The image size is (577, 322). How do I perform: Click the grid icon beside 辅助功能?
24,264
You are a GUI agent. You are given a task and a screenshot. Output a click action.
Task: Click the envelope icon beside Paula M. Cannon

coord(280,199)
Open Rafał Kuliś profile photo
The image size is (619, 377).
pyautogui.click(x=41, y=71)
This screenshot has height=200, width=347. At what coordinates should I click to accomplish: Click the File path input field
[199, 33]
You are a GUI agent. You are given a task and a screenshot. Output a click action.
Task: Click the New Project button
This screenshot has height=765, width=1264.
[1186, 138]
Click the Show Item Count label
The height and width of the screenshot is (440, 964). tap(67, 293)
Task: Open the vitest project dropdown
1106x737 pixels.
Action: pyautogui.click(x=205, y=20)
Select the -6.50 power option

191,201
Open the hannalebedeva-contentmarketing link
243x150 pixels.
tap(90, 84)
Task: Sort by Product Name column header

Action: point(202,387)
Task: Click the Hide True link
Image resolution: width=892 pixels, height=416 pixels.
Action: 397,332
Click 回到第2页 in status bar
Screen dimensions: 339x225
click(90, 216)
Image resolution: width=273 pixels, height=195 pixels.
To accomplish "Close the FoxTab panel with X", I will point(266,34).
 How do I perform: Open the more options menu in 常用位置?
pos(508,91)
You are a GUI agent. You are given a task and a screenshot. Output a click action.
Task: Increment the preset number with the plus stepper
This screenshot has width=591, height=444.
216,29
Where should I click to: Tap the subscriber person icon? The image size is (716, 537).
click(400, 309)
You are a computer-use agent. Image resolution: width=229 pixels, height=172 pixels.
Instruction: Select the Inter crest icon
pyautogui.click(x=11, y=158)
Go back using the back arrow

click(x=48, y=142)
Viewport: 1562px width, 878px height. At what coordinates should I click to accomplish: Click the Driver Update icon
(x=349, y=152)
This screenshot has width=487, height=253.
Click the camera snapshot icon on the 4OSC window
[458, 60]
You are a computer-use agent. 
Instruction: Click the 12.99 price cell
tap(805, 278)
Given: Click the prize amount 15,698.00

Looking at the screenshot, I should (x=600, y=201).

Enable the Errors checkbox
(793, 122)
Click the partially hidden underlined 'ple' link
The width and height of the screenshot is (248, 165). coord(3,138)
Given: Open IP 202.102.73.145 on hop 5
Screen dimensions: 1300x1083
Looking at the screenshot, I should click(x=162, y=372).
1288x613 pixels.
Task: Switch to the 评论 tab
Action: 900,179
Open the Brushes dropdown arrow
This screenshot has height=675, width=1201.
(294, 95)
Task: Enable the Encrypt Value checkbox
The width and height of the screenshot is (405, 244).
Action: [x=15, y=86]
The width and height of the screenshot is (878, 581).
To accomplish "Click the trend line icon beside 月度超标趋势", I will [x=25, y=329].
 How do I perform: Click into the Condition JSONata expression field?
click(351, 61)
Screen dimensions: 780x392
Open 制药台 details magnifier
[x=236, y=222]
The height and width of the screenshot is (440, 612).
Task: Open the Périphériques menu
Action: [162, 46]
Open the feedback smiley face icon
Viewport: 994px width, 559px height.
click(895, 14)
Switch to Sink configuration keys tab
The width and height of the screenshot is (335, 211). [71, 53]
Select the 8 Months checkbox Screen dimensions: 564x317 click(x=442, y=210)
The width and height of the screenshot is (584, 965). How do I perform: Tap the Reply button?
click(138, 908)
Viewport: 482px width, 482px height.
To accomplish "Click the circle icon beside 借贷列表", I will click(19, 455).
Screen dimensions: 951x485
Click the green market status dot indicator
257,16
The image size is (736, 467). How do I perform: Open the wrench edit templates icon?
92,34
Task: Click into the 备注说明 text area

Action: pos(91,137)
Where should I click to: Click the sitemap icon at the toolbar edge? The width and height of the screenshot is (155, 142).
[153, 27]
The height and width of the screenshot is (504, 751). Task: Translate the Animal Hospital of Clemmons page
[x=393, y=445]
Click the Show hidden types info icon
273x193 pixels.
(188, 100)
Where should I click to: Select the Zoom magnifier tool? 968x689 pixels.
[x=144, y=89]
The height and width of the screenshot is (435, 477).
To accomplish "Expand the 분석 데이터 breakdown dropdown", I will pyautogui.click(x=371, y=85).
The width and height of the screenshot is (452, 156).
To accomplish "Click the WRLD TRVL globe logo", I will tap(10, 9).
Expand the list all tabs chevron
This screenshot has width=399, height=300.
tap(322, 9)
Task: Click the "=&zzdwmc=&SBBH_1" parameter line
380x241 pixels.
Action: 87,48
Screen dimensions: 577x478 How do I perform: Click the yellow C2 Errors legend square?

=-=-=-=-=

> **Exercise aim**: Give only the number of lines in the rows above that contain the string "should", with case counting.

> **Written solution**: 7